## [Short problem]
Please copy every one of the entries below word for word.

[Location data for words and elements]
-=-=-
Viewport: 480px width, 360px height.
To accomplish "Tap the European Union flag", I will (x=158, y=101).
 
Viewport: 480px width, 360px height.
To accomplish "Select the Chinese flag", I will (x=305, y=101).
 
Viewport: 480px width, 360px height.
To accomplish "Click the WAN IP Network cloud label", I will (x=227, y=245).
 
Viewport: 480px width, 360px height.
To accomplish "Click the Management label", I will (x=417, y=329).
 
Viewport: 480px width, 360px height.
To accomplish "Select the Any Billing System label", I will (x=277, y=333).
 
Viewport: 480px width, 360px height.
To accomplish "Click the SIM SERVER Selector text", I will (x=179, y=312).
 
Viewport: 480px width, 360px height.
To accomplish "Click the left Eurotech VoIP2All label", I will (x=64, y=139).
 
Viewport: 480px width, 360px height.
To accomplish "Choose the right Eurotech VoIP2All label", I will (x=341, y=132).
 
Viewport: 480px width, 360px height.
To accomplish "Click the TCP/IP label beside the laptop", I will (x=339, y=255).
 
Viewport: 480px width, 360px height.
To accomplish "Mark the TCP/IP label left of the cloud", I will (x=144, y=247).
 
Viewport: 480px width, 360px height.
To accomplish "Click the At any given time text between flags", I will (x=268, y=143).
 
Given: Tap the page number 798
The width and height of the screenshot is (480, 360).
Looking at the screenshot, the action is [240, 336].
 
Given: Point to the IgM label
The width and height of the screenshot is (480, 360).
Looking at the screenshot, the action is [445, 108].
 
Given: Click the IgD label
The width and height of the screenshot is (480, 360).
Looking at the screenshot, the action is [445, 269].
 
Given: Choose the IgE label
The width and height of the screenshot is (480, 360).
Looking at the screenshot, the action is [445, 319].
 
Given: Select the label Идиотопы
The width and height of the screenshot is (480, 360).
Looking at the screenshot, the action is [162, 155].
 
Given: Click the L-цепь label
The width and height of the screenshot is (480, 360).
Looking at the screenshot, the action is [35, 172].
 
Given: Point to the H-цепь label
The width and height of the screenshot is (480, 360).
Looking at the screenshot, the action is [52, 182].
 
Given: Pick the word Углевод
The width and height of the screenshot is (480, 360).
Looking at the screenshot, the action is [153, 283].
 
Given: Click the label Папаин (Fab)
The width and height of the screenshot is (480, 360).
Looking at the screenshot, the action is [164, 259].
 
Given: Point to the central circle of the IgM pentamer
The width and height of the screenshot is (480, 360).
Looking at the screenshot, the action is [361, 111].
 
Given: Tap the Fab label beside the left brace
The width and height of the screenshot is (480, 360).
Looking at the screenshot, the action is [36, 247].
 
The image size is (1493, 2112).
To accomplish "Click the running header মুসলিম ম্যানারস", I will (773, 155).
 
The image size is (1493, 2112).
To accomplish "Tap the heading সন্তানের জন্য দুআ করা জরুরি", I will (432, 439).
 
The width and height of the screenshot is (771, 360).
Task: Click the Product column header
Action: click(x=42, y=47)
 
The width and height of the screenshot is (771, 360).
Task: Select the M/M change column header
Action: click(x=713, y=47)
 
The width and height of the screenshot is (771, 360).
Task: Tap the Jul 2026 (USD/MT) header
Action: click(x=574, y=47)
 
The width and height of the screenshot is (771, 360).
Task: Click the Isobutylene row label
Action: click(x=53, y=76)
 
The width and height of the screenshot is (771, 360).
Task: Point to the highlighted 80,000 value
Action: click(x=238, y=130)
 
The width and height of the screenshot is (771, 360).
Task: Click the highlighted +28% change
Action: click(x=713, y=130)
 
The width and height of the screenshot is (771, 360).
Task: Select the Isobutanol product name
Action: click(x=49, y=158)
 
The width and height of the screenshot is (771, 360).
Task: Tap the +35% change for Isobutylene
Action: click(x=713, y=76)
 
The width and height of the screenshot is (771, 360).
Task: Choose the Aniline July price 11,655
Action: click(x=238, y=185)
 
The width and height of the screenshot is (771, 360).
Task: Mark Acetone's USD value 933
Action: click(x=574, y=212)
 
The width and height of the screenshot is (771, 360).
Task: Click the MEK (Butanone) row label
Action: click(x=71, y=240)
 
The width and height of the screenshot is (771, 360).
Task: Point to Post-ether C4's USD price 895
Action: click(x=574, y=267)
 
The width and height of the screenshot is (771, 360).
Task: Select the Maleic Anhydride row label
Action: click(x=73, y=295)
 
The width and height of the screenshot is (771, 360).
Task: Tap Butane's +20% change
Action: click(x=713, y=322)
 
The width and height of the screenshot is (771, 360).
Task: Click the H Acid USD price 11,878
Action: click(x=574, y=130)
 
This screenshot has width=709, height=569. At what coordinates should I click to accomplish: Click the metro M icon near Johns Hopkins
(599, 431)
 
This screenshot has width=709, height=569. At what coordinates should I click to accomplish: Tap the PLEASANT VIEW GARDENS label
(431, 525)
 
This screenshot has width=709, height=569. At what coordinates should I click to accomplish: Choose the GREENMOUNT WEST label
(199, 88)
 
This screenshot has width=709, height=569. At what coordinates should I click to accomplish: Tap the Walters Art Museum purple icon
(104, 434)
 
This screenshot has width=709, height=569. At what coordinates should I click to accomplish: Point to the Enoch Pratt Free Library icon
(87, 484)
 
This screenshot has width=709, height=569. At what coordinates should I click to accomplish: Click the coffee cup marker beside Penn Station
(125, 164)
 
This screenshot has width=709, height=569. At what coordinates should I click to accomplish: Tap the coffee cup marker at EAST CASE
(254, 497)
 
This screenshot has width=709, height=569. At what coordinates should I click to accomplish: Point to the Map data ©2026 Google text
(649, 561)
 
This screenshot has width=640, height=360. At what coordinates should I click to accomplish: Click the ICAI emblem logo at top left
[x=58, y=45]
-=-=-
## [Exercise answer]
Viewport: 480px width, 360px height.
To accomplish "Tap the European Union flag", I will (x=158, y=101).
 
Viewport: 480px width, 360px height.
To accomplish "Select the Chinese flag", I will (x=305, y=101).
 
Viewport: 480px width, 360px height.
To accomplish "Click the WAN IP Network cloud label", I will (x=227, y=245).
 
Viewport: 480px width, 360px height.
To accomplish "Click the Management label", I will (x=417, y=329).
 
Viewport: 480px width, 360px height.
To accomplish "Select the Any Billing System label", I will (x=277, y=333).
 
Viewport: 480px width, 360px height.
To accomplish "Click the SIM SERVER Selector text", I will (x=179, y=312).
 
Viewport: 480px width, 360px height.
To accomplish "Click the left Eurotech VoIP2All label", I will (x=64, y=139).
 
Viewport: 480px width, 360px height.
To accomplish "Choose the right Eurotech VoIP2All label", I will (x=341, y=132).
 
Viewport: 480px width, 360px height.
To accomplish "Click the TCP/IP label beside the laptop", I will (x=339, y=255).
 
Viewport: 480px width, 360px height.
To accomplish "Mark the TCP/IP label left of the cloud", I will (x=144, y=247).
 
Viewport: 480px width, 360px height.
To accomplish "Click the At any given time text between flags", I will (x=268, y=143).
 
Given: Tap the page number 798
The width and height of the screenshot is (480, 360).
Looking at the screenshot, the action is [240, 336].
 
Given: Point to the IgM label
The width and height of the screenshot is (480, 360).
Looking at the screenshot, the action is [445, 108].
 
Given: Click the IgD label
The width and height of the screenshot is (480, 360).
Looking at the screenshot, the action is [445, 269].
 
Given: Choose the IgE label
The width and height of the screenshot is (480, 360).
Looking at the screenshot, the action is [445, 319].
 
Given: Select the label Идиотопы
The width and height of the screenshot is (480, 360).
Looking at the screenshot, the action is [162, 155].
 
Given: Click the L-цепь label
The width and height of the screenshot is (480, 360).
Looking at the screenshot, the action is [35, 172].
 
Given: Point to the H-цепь label
The width and height of the screenshot is (480, 360).
Looking at the screenshot, the action is [52, 182].
 
Given: Pick the word Углевод
The width and height of the screenshot is (480, 360).
Looking at the screenshot, the action is [153, 283].
 
Given: Click the label Папаин (Fab)
The width and height of the screenshot is (480, 360).
Looking at the screenshot, the action is [164, 259].
 
Given: Point to the central circle of the IgM pentamer
The width and height of the screenshot is (480, 360).
Looking at the screenshot, the action is [361, 111].
 
Given: Tap the Fab label beside the left brace
The width and height of the screenshot is (480, 360).
Looking at the screenshot, the action is [36, 247].
 
The image size is (1493, 2112).
To accomplish "Click the running header মুসলিম ম্যানারস", I will (773, 155).
 
The image size is (1493, 2112).
To accomplish "Tap the heading সন্তানের জন্য দুআ করা জরুরি", I will (432, 439).
 
The width and height of the screenshot is (771, 360).
Task: Click the Product column header
Action: click(x=42, y=47)
 
The width and height of the screenshot is (771, 360).
Task: Select the M/M change column header
Action: click(x=713, y=47)
 
The width and height of the screenshot is (771, 360).
Task: Tap the Jul 2026 (USD/MT) header
Action: click(x=574, y=47)
 
The width and height of the screenshot is (771, 360).
Task: Click the Isobutylene row label
Action: click(x=53, y=76)
 
The width and height of the screenshot is (771, 360).
Task: Point to the highlighted 80,000 value
Action: click(x=238, y=130)
 
The width and height of the screenshot is (771, 360).
Task: Click the highlighted +28% change
Action: click(x=713, y=130)
 
The width and height of the screenshot is (771, 360).
Task: Select the Isobutanol product name
Action: click(x=49, y=158)
 
The width and height of the screenshot is (771, 360).
Task: Tap the +35% change for Isobutylene
Action: click(x=713, y=76)
 
The width and height of the screenshot is (771, 360).
Task: Choose the Aniline July price 11,655
Action: click(x=238, y=185)
 
The width and height of the screenshot is (771, 360).
Task: Mark Acetone's USD value 933
Action: click(x=574, y=212)
 
The width and height of the screenshot is (771, 360).
Task: Click the MEK (Butanone) row label
Action: click(x=71, y=240)
 
The width and height of the screenshot is (771, 360).
Task: Point to Post-ether C4's USD price 895
Action: click(x=574, y=267)
 
The width and height of the screenshot is (771, 360).
Task: Select the Maleic Anhydride row label
Action: click(x=73, y=295)
 
The width and height of the screenshot is (771, 360).
Task: Tap Butane's +20% change
Action: click(x=713, y=322)
 
The width and height of the screenshot is (771, 360).
Task: Click the H Acid USD price 11,878
Action: click(x=574, y=130)
 
This screenshot has width=709, height=569. At what coordinates should I click to accomplish: Click the metro M icon near Johns Hopkins
(599, 431)
 
This screenshot has width=709, height=569. At what coordinates should I click to accomplish: Tap the PLEASANT VIEW GARDENS label
(431, 525)
 
This screenshot has width=709, height=569. At what coordinates should I click to accomplish: Choose the GREENMOUNT WEST label
(199, 88)
 
This screenshot has width=709, height=569. At what coordinates should I click to accomplish: Tap the Walters Art Museum purple icon
(104, 434)
 
This screenshot has width=709, height=569. At what coordinates should I click to accomplish: Point to the Enoch Pratt Free Library icon
(87, 484)
 
This screenshot has width=709, height=569. At what coordinates should I click to accomplish: Click the coffee cup marker beside Penn Station
(125, 164)
 
This screenshot has width=709, height=569. At what coordinates should I click to accomplish: Tap the coffee cup marker at EAST CASE
(254, 497)
 
This screenshot has width=709, height=569. At what coordinates should I click to accomplish: Point to the Map data ©2026 Google text
(649, 561)
 
This screenshot has width=640, height=360. At what coordinates should I click to accomplish: Click the ICAI emblem logo at top left
[x=58, y=45]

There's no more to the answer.